- Records for this exercise
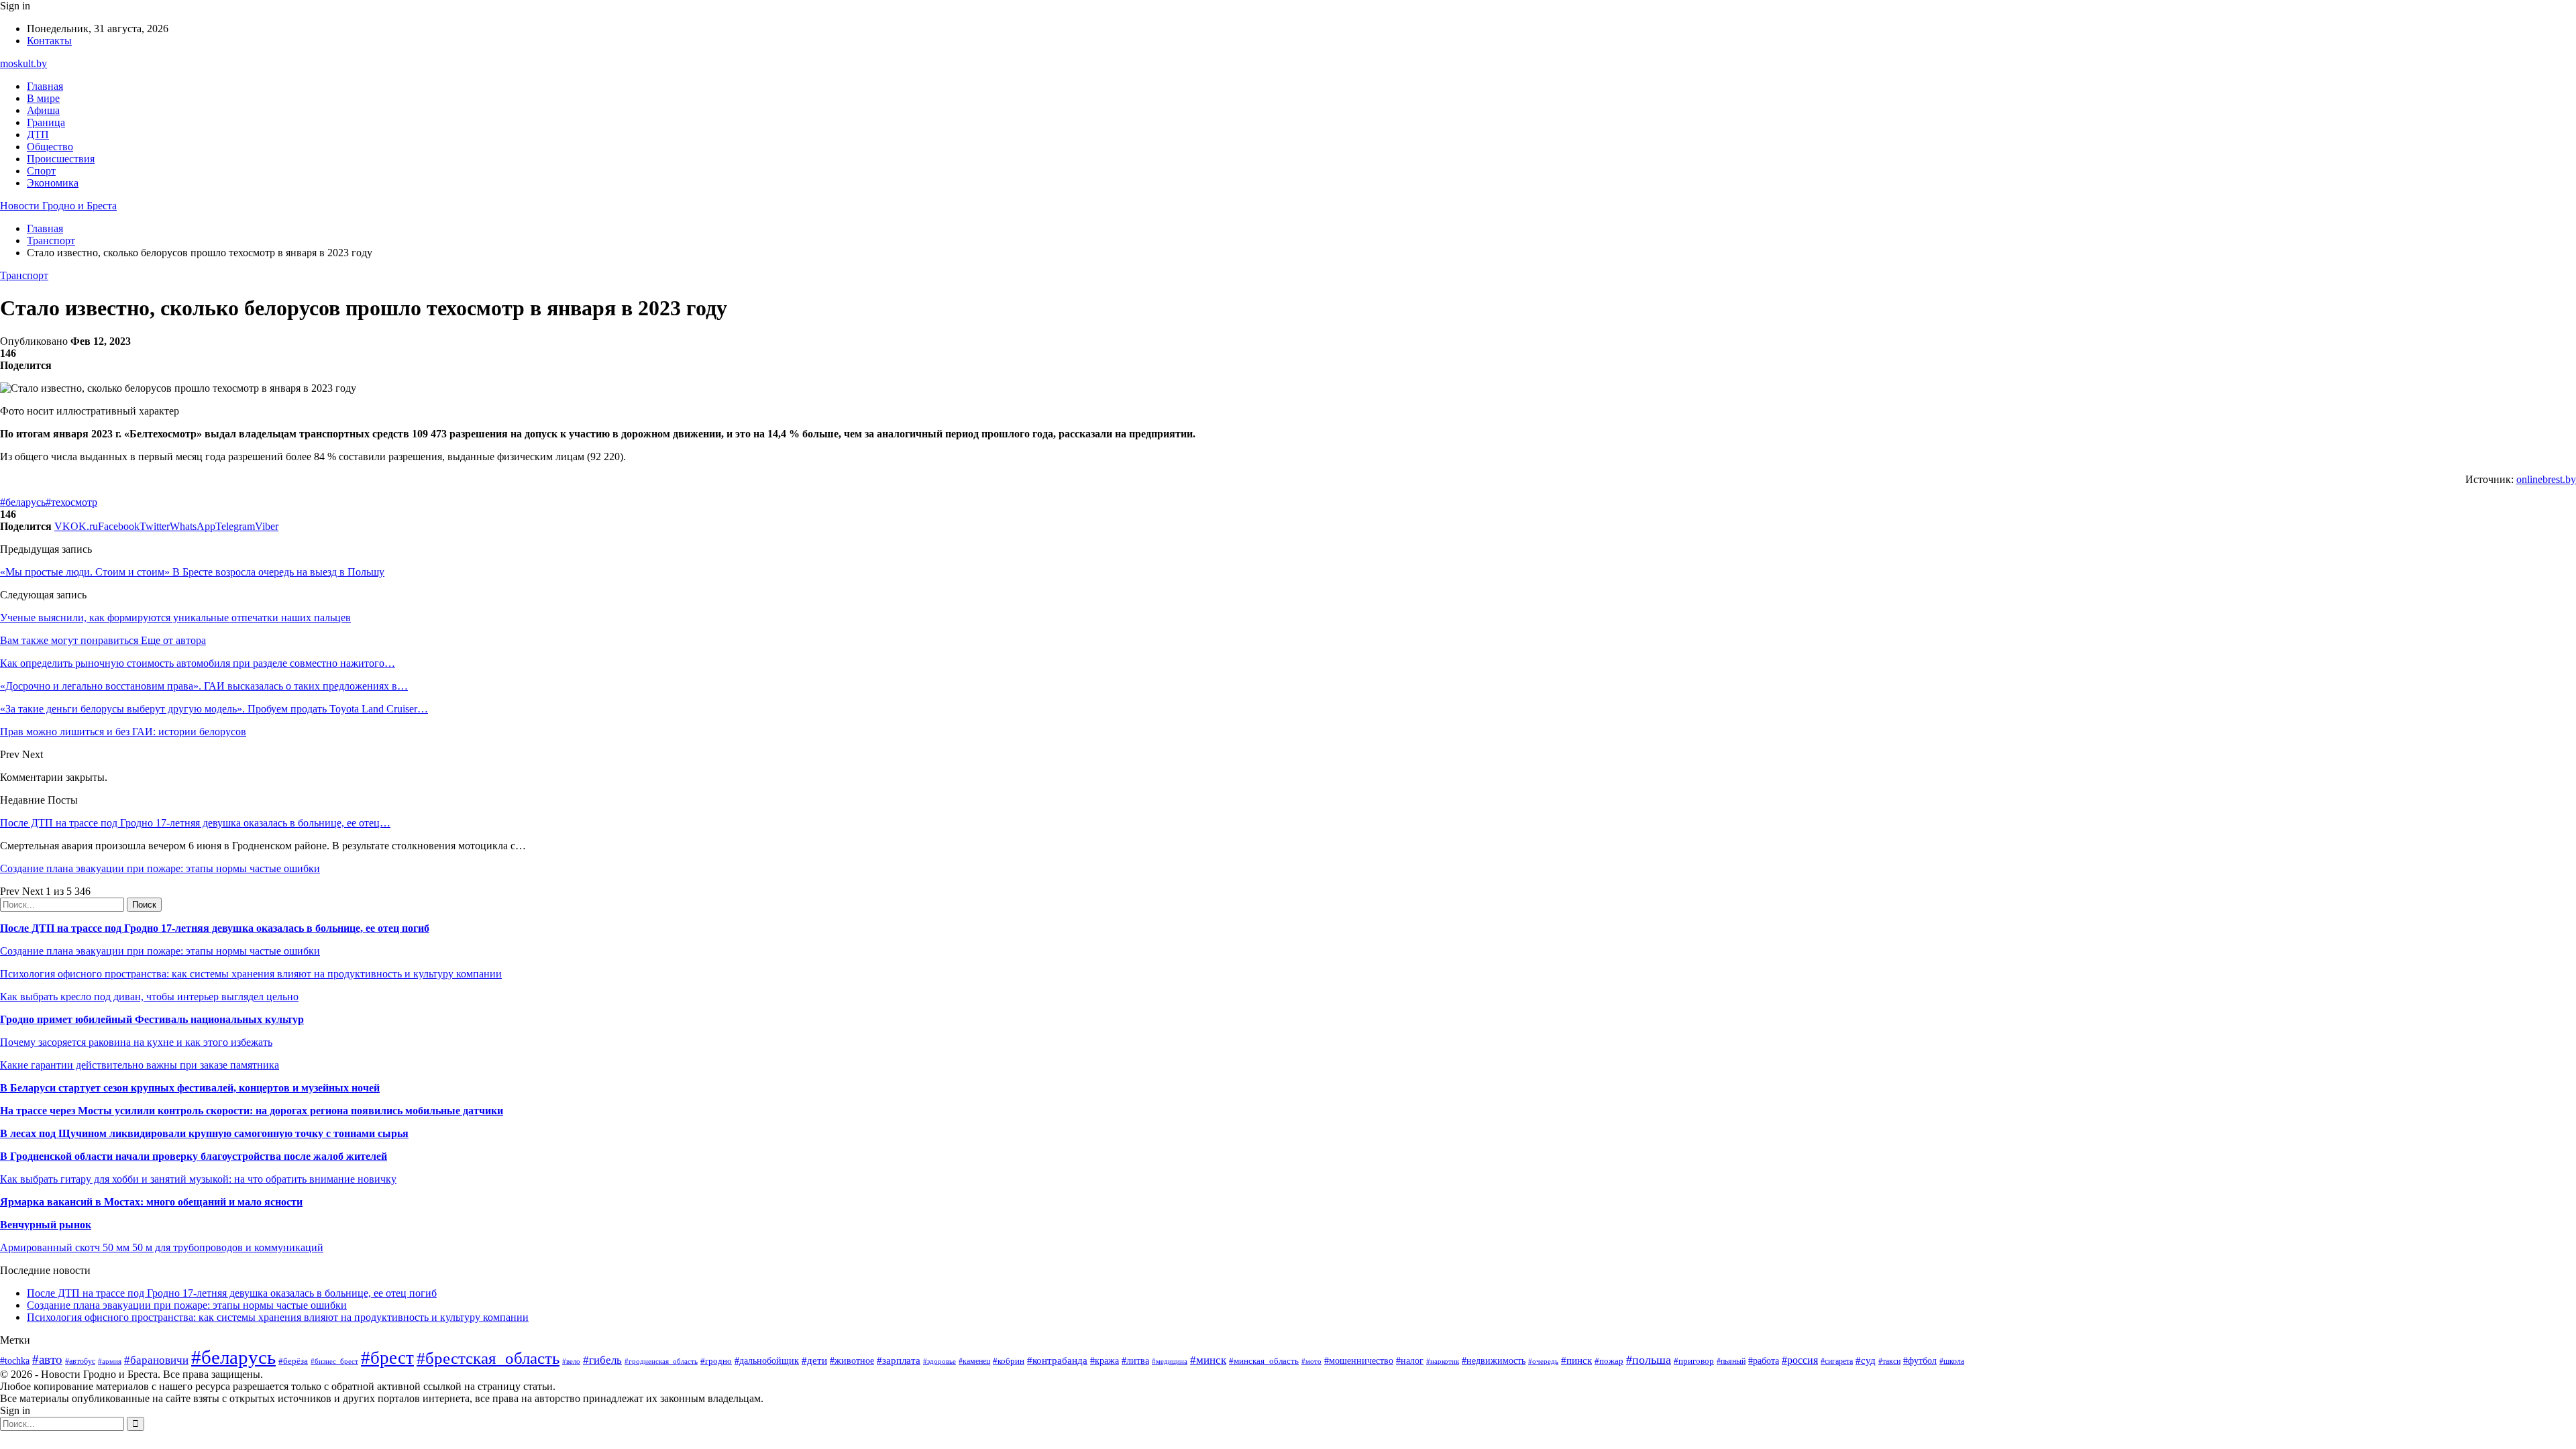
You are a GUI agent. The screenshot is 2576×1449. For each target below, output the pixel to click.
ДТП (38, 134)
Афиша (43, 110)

==

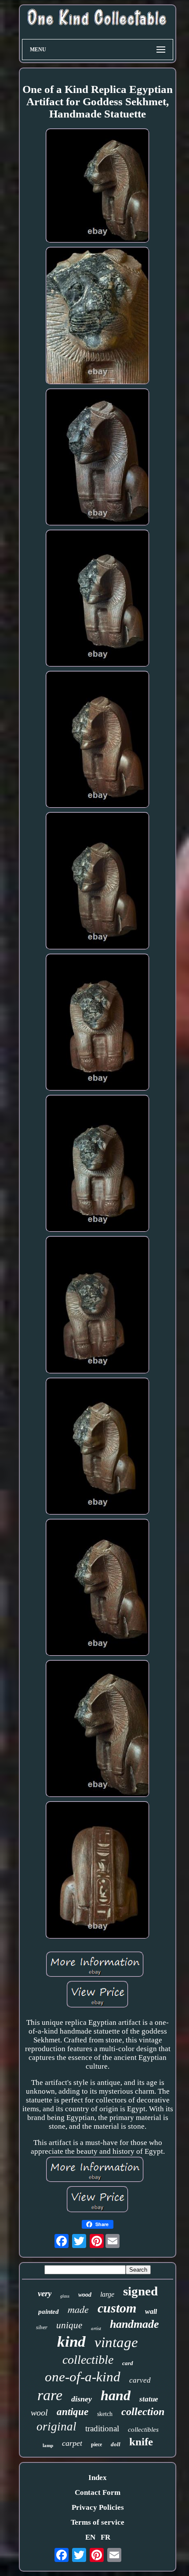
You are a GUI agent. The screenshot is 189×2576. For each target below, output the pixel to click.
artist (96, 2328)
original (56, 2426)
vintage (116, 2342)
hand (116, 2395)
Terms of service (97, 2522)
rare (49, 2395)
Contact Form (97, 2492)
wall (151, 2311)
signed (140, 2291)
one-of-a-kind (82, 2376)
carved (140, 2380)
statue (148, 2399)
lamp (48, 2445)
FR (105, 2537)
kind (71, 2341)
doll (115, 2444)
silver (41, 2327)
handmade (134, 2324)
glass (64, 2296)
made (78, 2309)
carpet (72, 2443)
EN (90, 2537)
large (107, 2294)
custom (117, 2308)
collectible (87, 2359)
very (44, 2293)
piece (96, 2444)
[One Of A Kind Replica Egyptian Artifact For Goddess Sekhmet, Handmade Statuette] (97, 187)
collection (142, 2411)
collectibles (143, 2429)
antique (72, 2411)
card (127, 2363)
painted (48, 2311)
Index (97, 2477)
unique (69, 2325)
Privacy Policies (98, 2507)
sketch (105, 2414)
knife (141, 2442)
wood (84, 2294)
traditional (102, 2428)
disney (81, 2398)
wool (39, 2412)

* * *

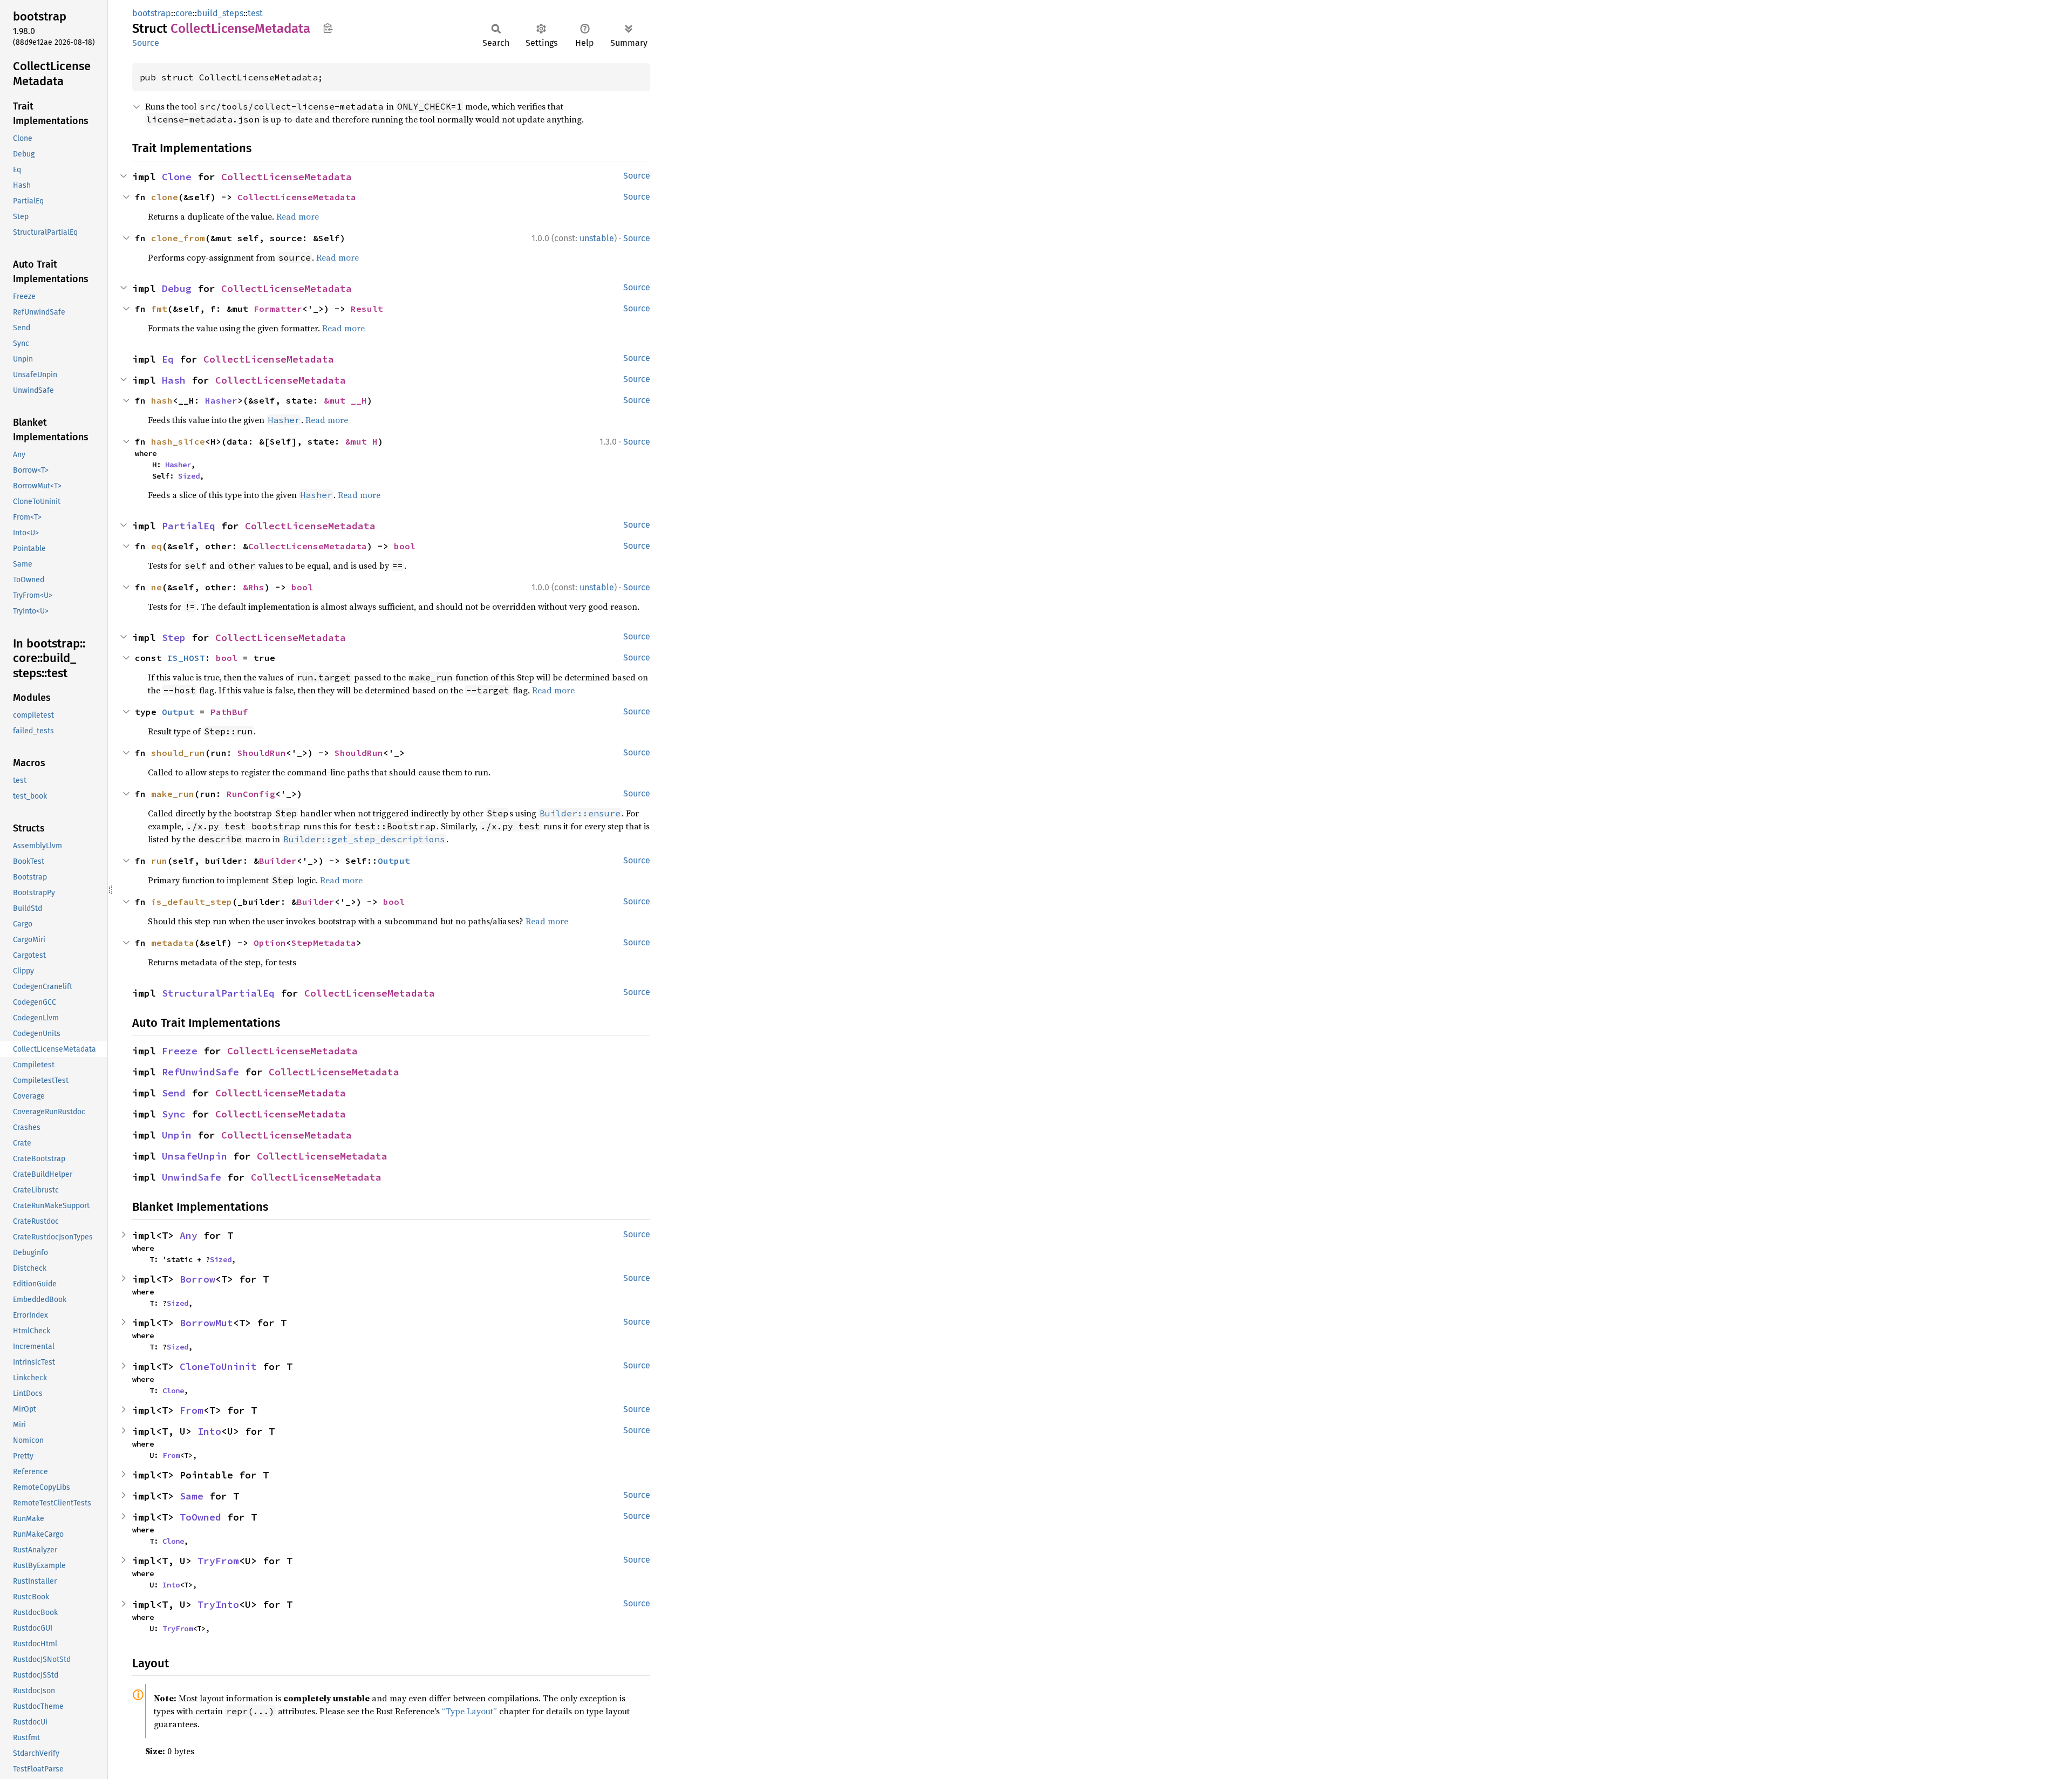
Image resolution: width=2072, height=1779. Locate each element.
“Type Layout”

- Instructions for the task
Please return each line of the listing above that contains "target".

- Solution for this task
You are a GUI agent. The screenshot is 2576×1449. For each target below, output the pixel to click.
You are a GUI agent. The screenshot is 189×2576. For each target below, output the pixel to click.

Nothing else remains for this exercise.